In the summer of 2010 while at work, I was helping out behind the bar and going through my fast pace of from one person to another I happened upon one of my sisters. SHIT! was all I could think of in an instant.
I had to maintain control, I haven’t talked with this person in a while now and things were really starting to get strained between all of them and myself by this time. I looked her straight in the eye and with a smile on my face said “hey! what can I get ya?” I am at work, I have to maintain and keep my cool.
She tells me what she wants in a robotic curt way, and then tells me in an almost nice way “not to hurt her” meaning making her a stiff drink cause she thinks she is special. I giggle to myself thinking I could do worse then…… Well never mind.

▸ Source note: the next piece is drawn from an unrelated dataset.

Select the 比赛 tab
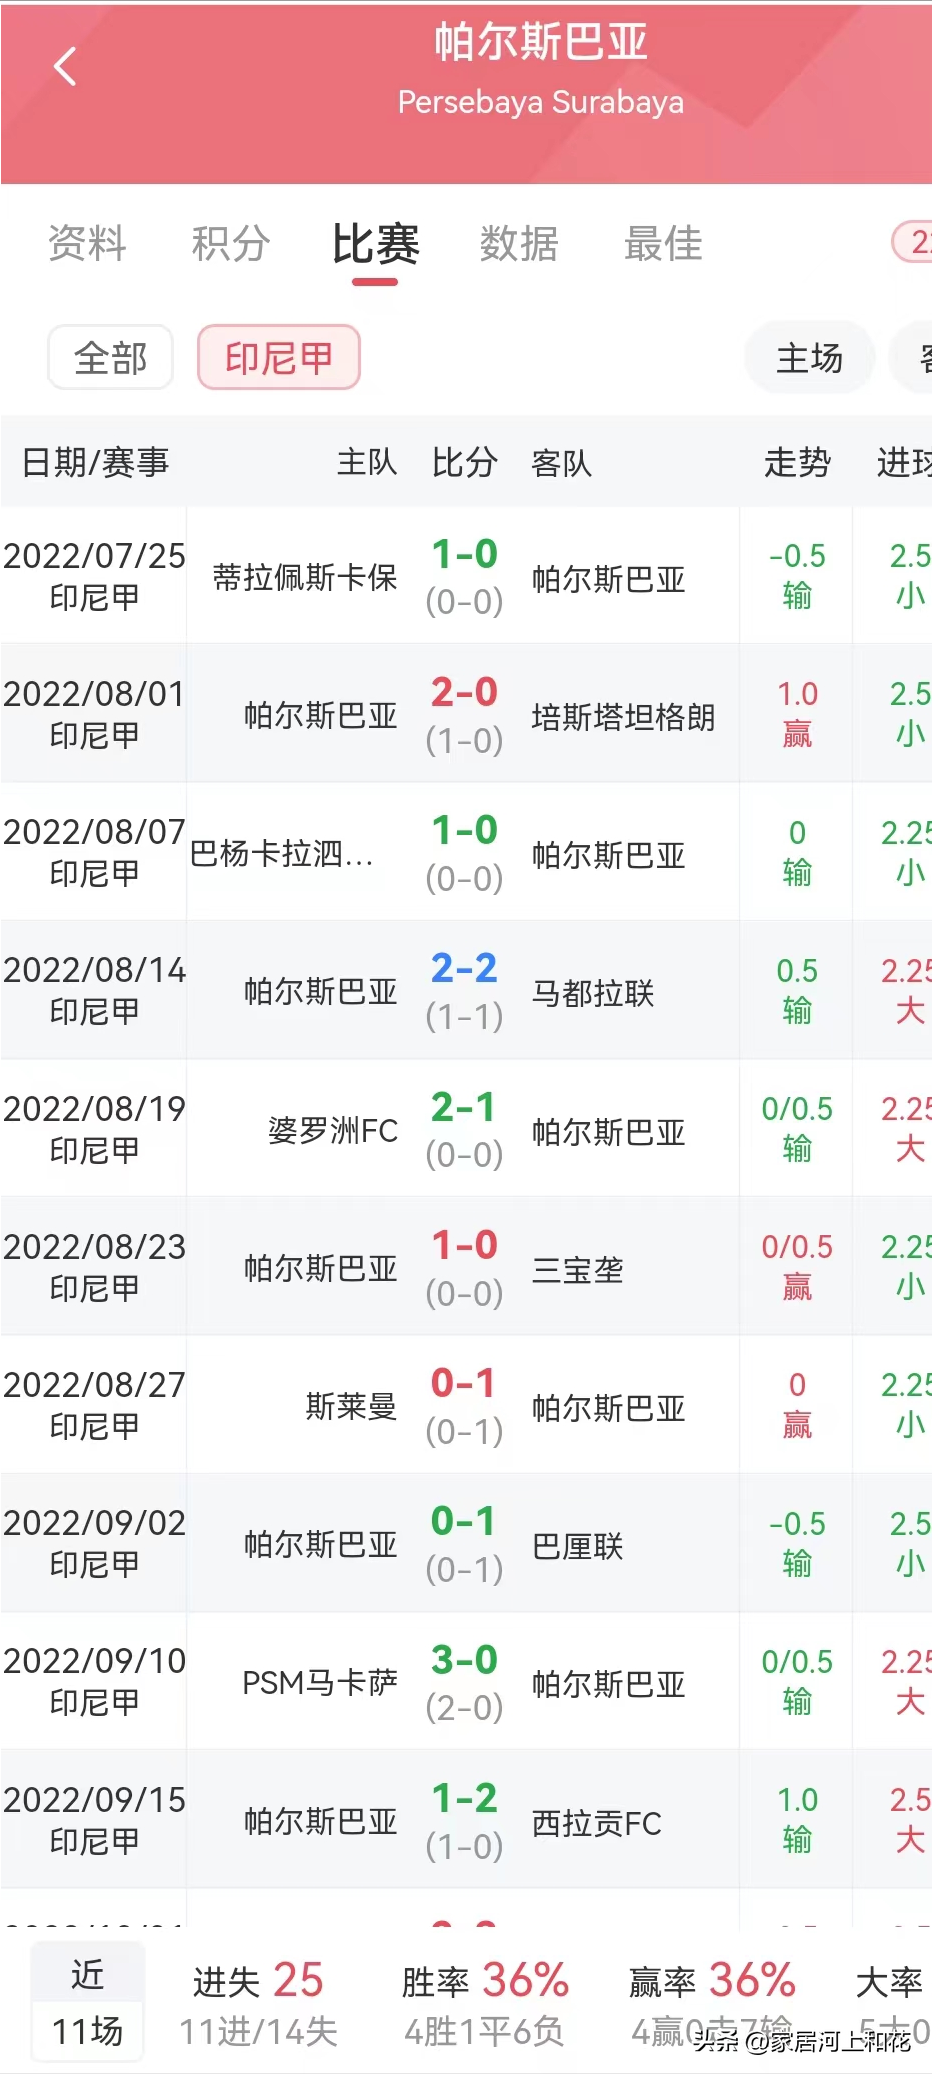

I turn to go make her drink and SHIT now I have to wait my turn at the station. Now I have to make small talk. Awkward moment. Suddenly I remember reading something online on a local BBS board that she had stated about how happy she was to be working downtown again.
So make small talk. “So I hear you are working downtown again, great for you!” trying my best to sound upbeat about it.
With the curt still in her voice she tells me “yes, at the fudge shop”. Nothing else. I stand there and all I can think of is “would these girls get out of my way so I can make this drink, so she can go away?!?!”
I say my goofy giggly voice, truly this is what it sounded like to me as I was so uncomfortable by the tone she was using on me. It made me so nervous. I make the comment, something along the lines of “well cool, and you are at least in an air conditioned room huh? Should have left out the huh? part as that opened me up to more conversation with her.
My turn to make her drink and as I am going at it, she barks at me “that’s enough” just as my hand was coming down with the bottle. Still trying to tell me what to do and how to do it. God I just want her to go away.
As I am bringing her drink to her I am still talking about how the heat is and I am really glad she works in a cooler place now instead of a hot kitchen. I hand her drink over and through the tone she snaps “it’s a chocolate shop, they HAVE to have air conditioning!”
Ummm ok, I reach for her money and still in nervous mode, try to make myself look like the air head that they all think I am! I slap myself on side of head and say “oh but duh!!!”
Hand her back her change and she turns to walk away. That’s it, nothing more. It is so obvious that I mean nothing to this person anymore. I turn away and head to the back to gather myself as my guts are churning and my heart is breaking. And I still have to work and maintain that professional manner. When all I want to do is scream out WHAT HAVE I DONE TO YOU TO MAKE YOU BE SO MEAN TO ME?!?!?!
I don’t know if she ever tipped me.
I hate these flashbacks with the big meanie’s as I like to think of them now. It is getting better somewhat, if I can just get control like I did this morning when this one thing played in my head.
It makes me so sad and I let the tears fall when they came. One, two, three maybe four and wait for it…. Put in front of scene and say to self, “would you have these people as friends?”
Tears dry up, pull self together and look around to see what is really important and deal with that and not give the big meanie’s another second of your time.